Sin asideros

Fecha: 28 de enero de 2020 Categoría: Historias al pasar... Comentarios: 0

El ensayista y directivo cultural, José Luis Martínez, le dedicó una vez estas bellas palabras a Octavio Paz:

Y sé que, además de los días serenos y de los triunfos y reconocimientos públicos, tu vida ha sido también, en ocasiones, ingrata, que has pasado años sin asideros que te protegieran, que has sido valiente en las encrucijadas y que, quien ahora lea tu currículum y vea cada una de tus estaciones, no podrá saber lo amargos que fueron algunos tiempos, y sólo verá en ellas etapas de experiencias y de obras. Porque con aires propicios o tiempos nublados y borrascosos, tú continuabas tu obra, tú proseguías la edificación de lo que ahora eres, paso a paso, sin dejarte vencer nunca y con una fidelidad extrema a tu vocación, que se ha vuelto cada [vez] más ambiciosa y exigente.

 

El párrafo da para muchas reflexiones. Suele advertirse en las trayectorias de éxito una línea en ascenso continuo, como si el destino le fuera abriendo las puertas al gran hombre o como si “cada estación” de la biografía fuera un pretexto para la experiencia y la creatividad.

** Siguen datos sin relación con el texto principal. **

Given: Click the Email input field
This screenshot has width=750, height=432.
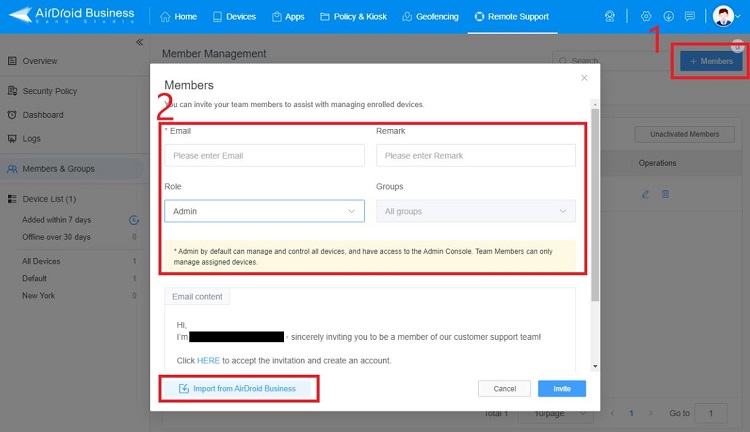Looking at the screenshot, I should pos(264,155).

No podemos o no queremos ver el tremendo esfuerzo que ese remontar significó. Incluso se pierden de vista esos momentos de angustia y desilusión, esos “años sin asideros” (bellísima expresión) y esas difíciles encrucijadas, como si no importaran frente al desenlace exitoso, que parece tejido por el destino con anticipación.

Pero esos espejismos son sólo para los seres comunes, que no ven en los grandes hombres sino un simple destino, es decir, una fuerza predeterminada donde no participó el esfuerzo personal, el valor, la decisión, el no dejarse vencer y la fidelidad a la propia vocación.

Es quizás la diferencia entre quienes nacen para lo grande y los que se quedan en la línea de vida media o baja: la grandeza implica tenacidad y sacrificio, un sostenerse a pesar de todo. Los otros sólo dirán, cuando ya todo fue hecho: “es que tuvo suerte”, “es que lo ayudaron”, “es que todo le fue fácil”.

Que cada uno elija sus propias proezas y pague el precio por soñarlas. Los otros que se queden admirando el resultado sin pensar en el duro caminar.